[The task] With the pictures removed, reproduce exactly the lines from the one that contains "You are a GUI" through the last line of the entries below.

[The data]
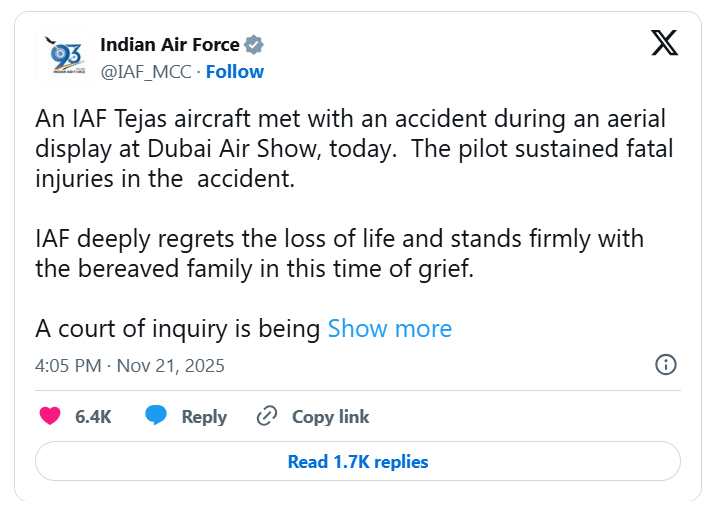Click the chain link copy icon

coord(267,416)
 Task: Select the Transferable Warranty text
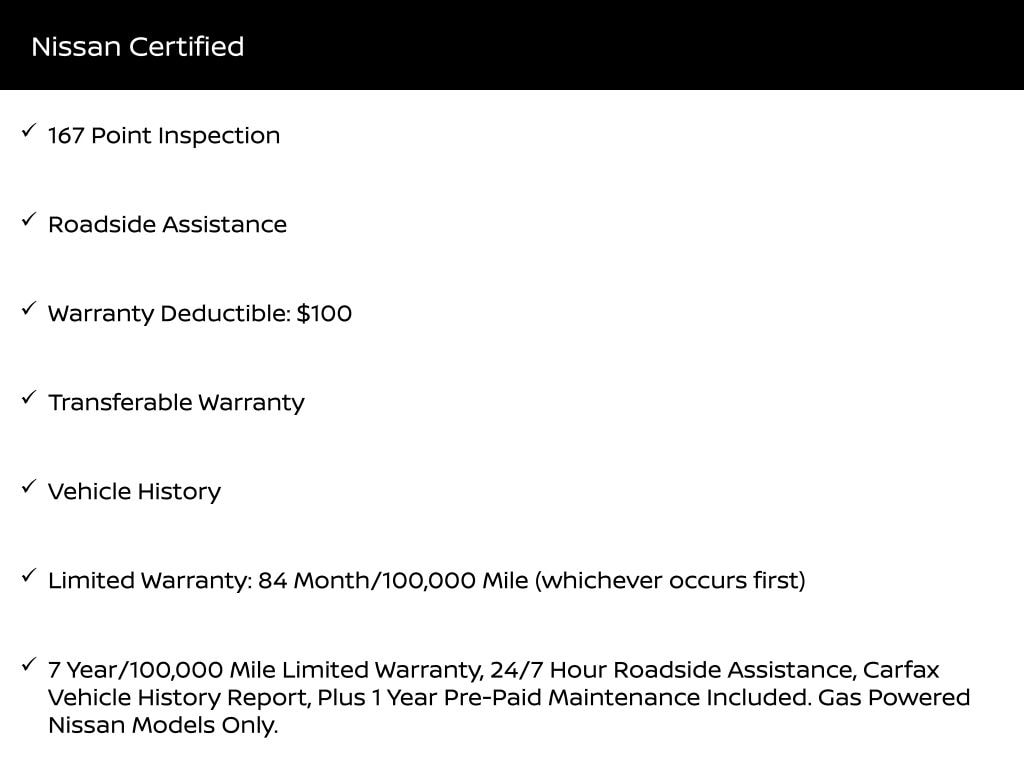(x=176, y=403)
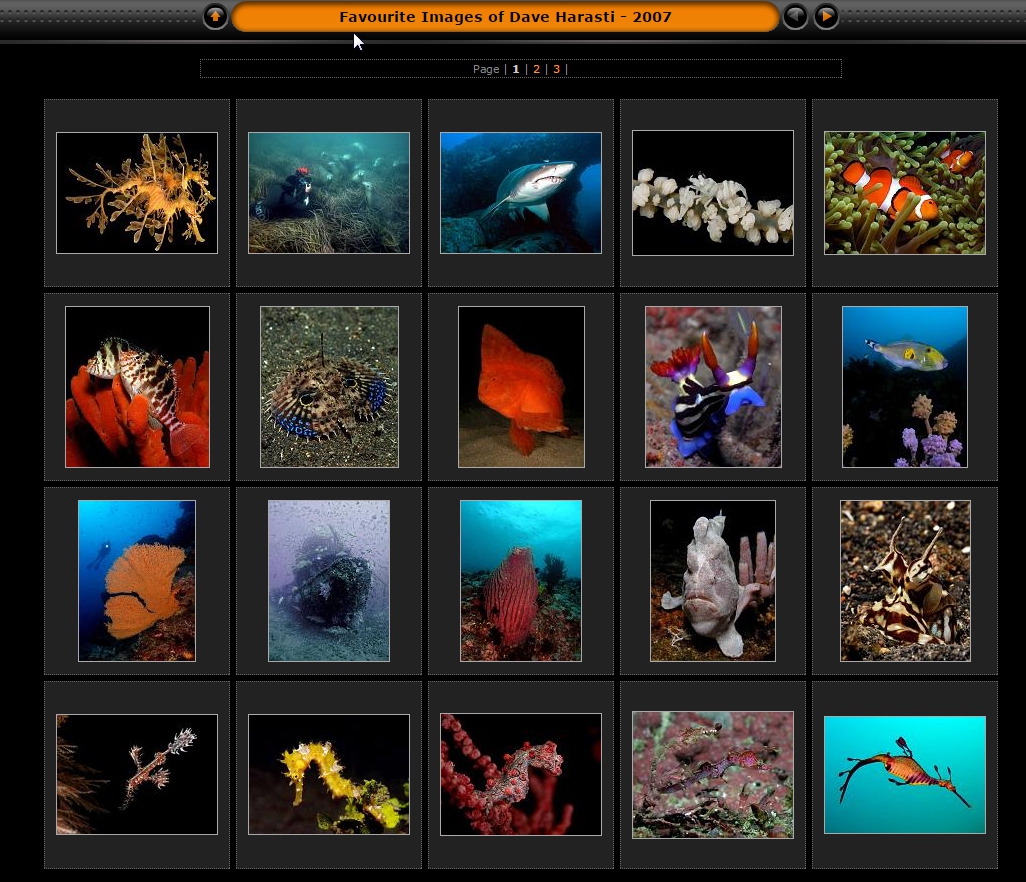Open the orange sea fan with diver photo
The height and width of the screenshot is (882, 1026).
click(x=137, y=580)
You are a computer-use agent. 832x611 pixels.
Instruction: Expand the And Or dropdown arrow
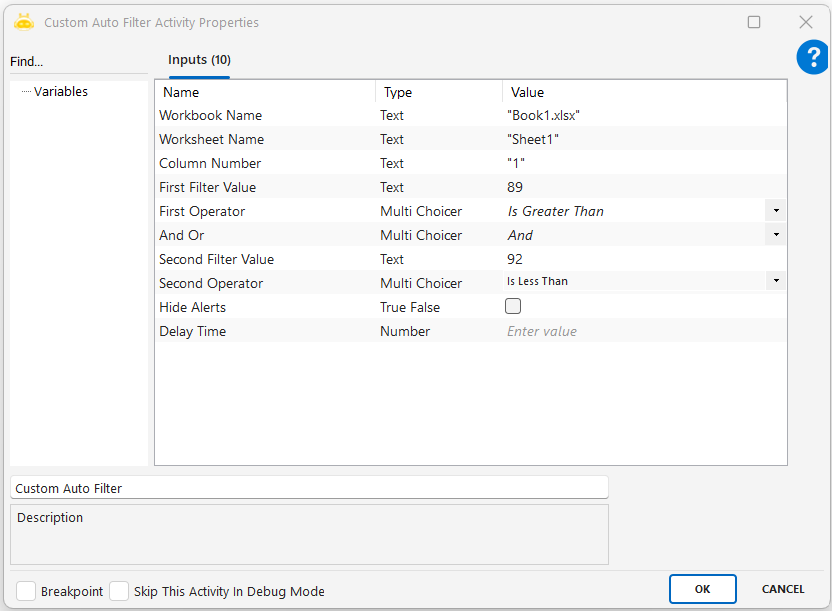776,235
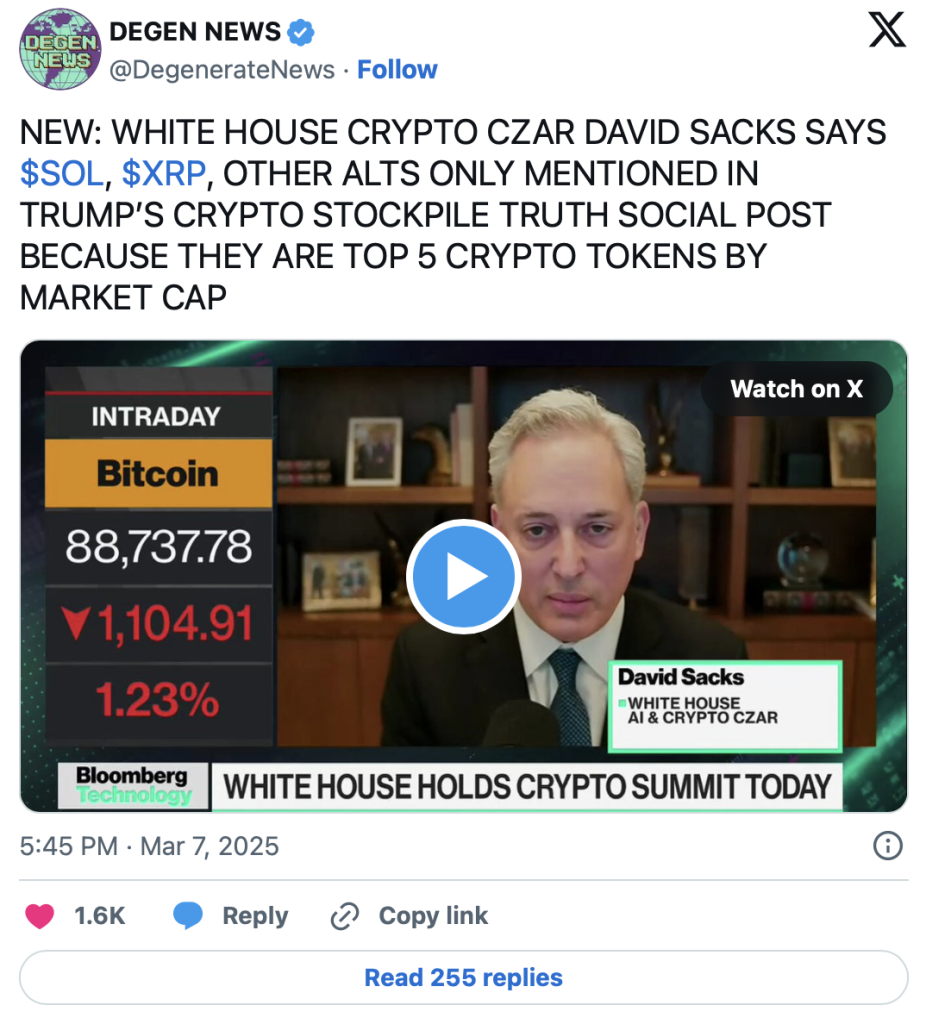Open the $SOL cashtag link
Screen dimensions: 926x1024
tap(61, 174)
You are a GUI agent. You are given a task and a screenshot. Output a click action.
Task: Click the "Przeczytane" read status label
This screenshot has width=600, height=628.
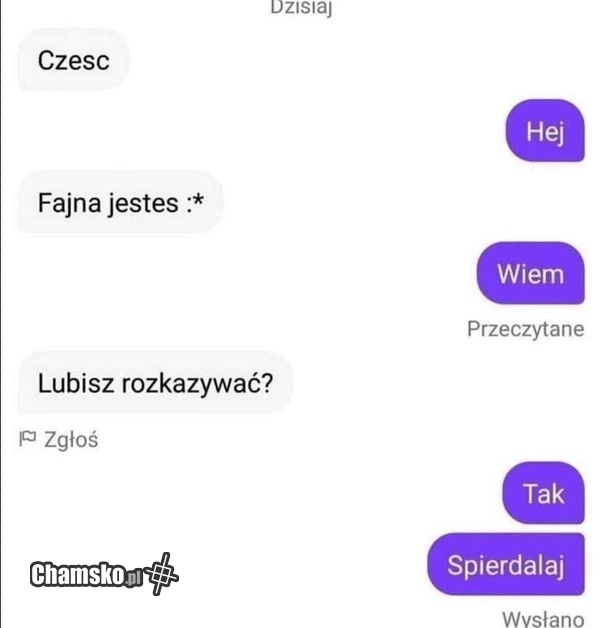tap(526, 329)
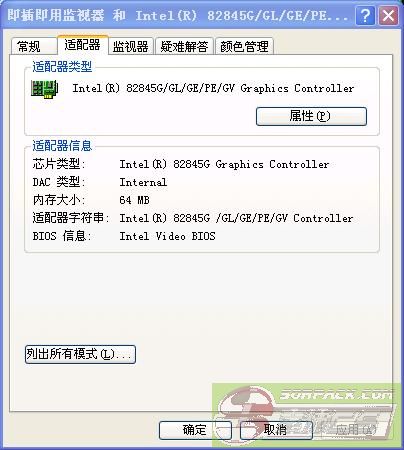Click the title bar help question-mark icon

pyautogui.click(x=365, y=16)
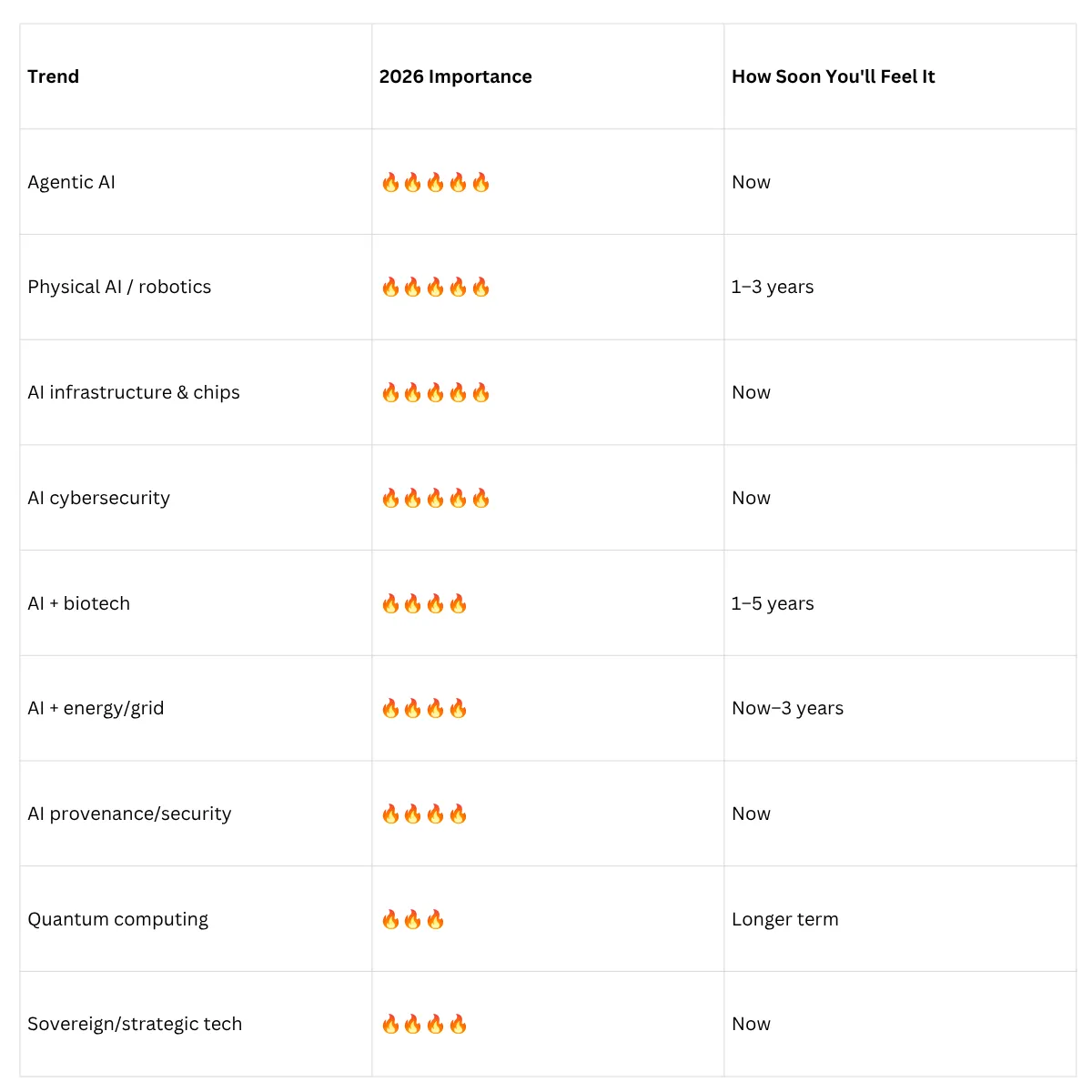Click the AI + energy/grid fire icons
Screen dimensions: 1092x1092
424,708

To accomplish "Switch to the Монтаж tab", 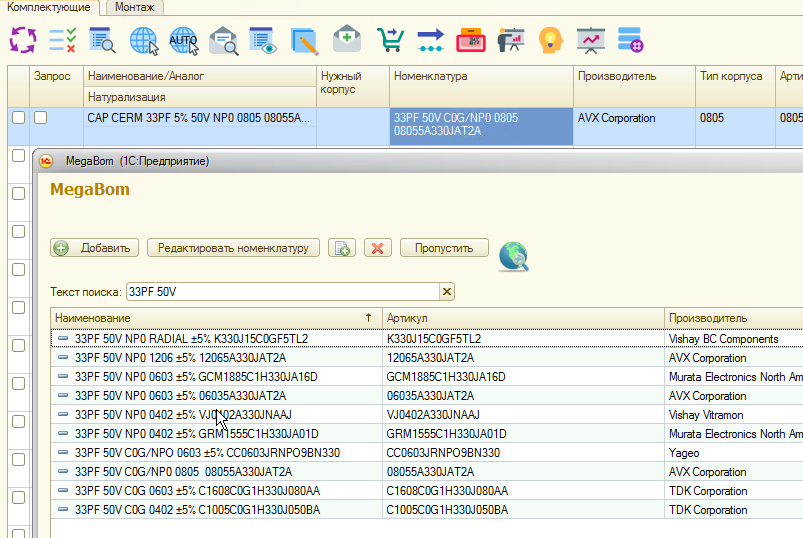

[Exercise answer]
You are a GUI agent. You are given a task and a screenshot. Output a click action.
Task: Click the "Przeczytane" read status label
This screenshot has width=600, height=628.
tap(526, 329)
Click the title bar help question-mark icon

pyautogui.click(x=365, y=16)
Click the AI + energy/grid fire icons
Screen dimensions: 1092x1092
424,708

To accomplish "Switch to the Монтаж tab", 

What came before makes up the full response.